This stage of development is all about social connection. Infants and toddlers are figuring out how their world works, and they learn by constantly observing and interacting with caring adults. Family mealtime is perfect for making lots of eye contact, showing facial expressions, and just playing around with silly sounds and simple words. An important note: babies and children respond to stressful environments as if it is happening directly to them. This stress can negatively impact all areas of development, so keep the serious adult conversation to a time and place away from the kids.
Children in this stage have not yet developed long-term memory; they live in the moment. You can support their growing vocabulary by describing their meal experience in detail: colors, shapes, textures, flavors, and cause-and-effect are easy ways to engage your child in mealtime conversation. With older toddlers and preschoolers, you can also recall big events from the day to support understanding of time and sequence.
This age is a prime time to develop emotional literacy by describing times when your child felt happy, calm, tired, scared, or sad. Repetition is a key component of learning, so it’s perfectly normal for your child to enjoy the same conversation every night!
This stage of development brings in a desire for autonomy and higher levels of cognitive development. A great way to stimulate conversation is with open-ended questions about specific parts of the day:
This is also an ideal stage to begin practicing gratitude, cooperation, and other important values for your family. You can incorporate daily thanksgiving into mealtime, invite your child to help with meal preparation or cleanup, and ask your child how they demonstrated qualities like kindness, friendship, or grit during the day.
You can continue supporting emotional development with more intentional conversations about feelings and how to express them. If your child had a tough day, help them identify and label how they felt.

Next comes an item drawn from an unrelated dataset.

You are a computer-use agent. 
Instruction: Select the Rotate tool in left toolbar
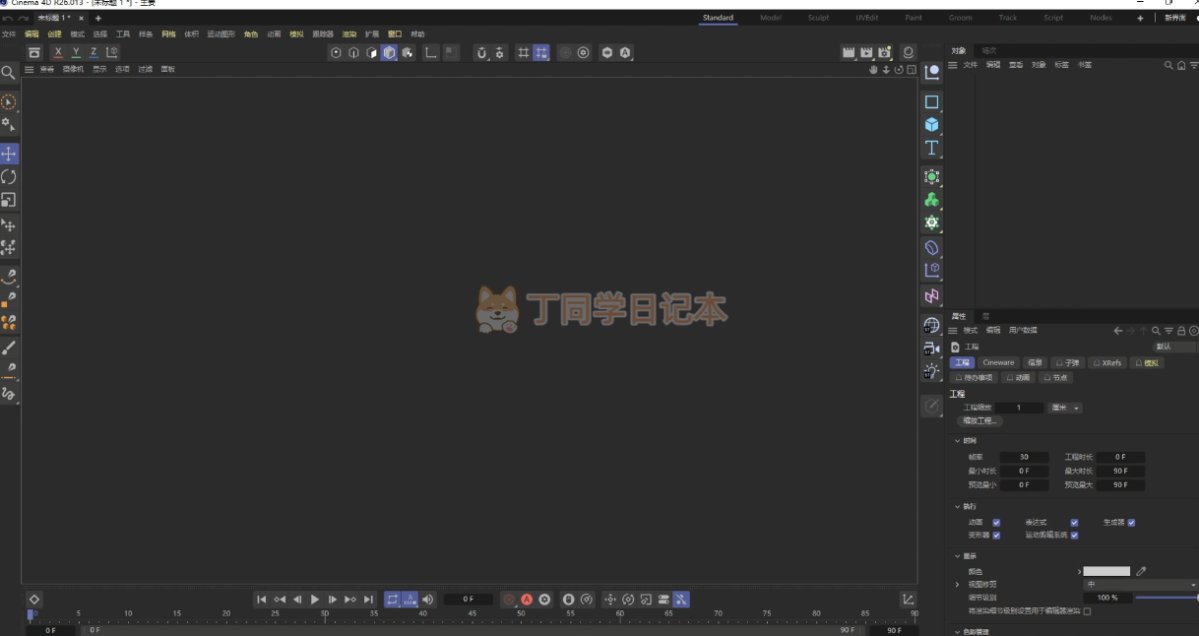(9, 177)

Research shows that the earlier children learn to label emotions, the better they can self-soothe and self-regulate as they grow up.

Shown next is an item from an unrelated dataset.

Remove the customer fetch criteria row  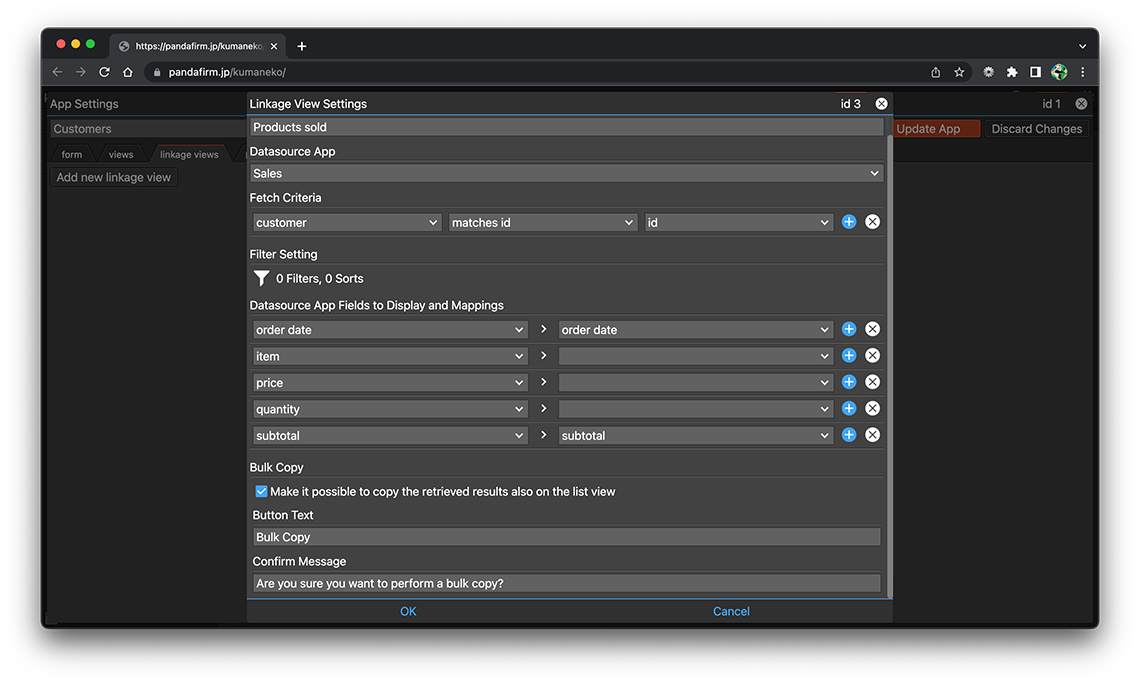point(872,222)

As you engage in conversation, remember to give plenty of time for your child to speak and tell their whole story. When you paraphrase what they say, they feel heard, understood, and validated. Keep the conversation flowing by asking, “Oh? And what else?” or “Wow, tell me more about that.”
Older children are rapidly expanding their social circles and their cognitive abilities. This means they can be interested in anything and everything under the sun! You can start a conversation by asking about their interests: sports, books, activities, music, school subjects, and TV shows are excellent options. When you show curiosity (without judgment) about their world, they will continue to share more and more with you.
As they have more friendships and social interactions, kids may need to vent about how those relationships are going. Be ready to listen to all the feelings, wishes, and disappointments that could arise. It may be tempting to ask about the other kid’s part, but be wary of letting it turn into gossip. Making assumptions, sharing only part of a story, and revealing private information are all forms of gossip, and it’s important to help our kids recognize it, avoid it, and actively discourage it.
If you feel like some topics have gotten stale, you can change it up by soliciting their ideas for family vacations or excursions, discussing options to earn an allowance, or asking them to tell a great joke. Our kids want to relax and unwind at the end of the day, just like we do. If you encounter a hot button topic, table it during mealtime and revisit it when you can focus on whatever issue or concern brought on the big reaction. Your kids will appreciate that you want to listen—without pressuring them to dish it all out.
While all of these suggestions can help liven up your family dinner conversations, it’s perfectly fine to enjoy a meal in peace and quiet, too. Sometimes the best way to connect is to simply be present, all together. Whether you’re yucking it up with your toddler, getting the daily rundown from your young child, or catching a glimpse of your big kid’s social scene, take pride in your commitment to being together as a family. Bon appétit!